The aim is to monitor and evaluate the efficacy of the candidate vaccine to conclusively demonstrate that immunisation induces protection against TB disease. Prevention of active TB disease in a general, healthy population remains the primary focus of vaccine development. This assessment will need large sample size and long duration of follow-up. Given the limitations of immunogenicity data from Phase 2 studies to predict efficacy, pre-proof of concept studies using other read-outs (e.g. prevention of infection) might be considered before long and highly resource-consuming efficacy Phase 3 trials are conducted.

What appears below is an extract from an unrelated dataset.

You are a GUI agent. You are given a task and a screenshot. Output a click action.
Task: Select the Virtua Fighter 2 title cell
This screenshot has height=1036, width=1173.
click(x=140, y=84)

Pre-proof of concept trials are considered in subjects who are at high risk of an outcome of interest such as Mtb infection. Although Mtb infection would not be seen as a licensable clinical endpoint by a stringent regulatory authority, prevention of infection (POI) would indicate biological activity of vaccine-induced immune response which could be seen as a clinically relevant biological signal and potential indicator of vaccine efficacy.
Another pre-POC pathway is represented by prevention of recurrence (POR) trials in patients recently treated for TB and cured, as these individuals are at high risk of recurrence (by a combination of endogenous relapse and exogenous reinfection).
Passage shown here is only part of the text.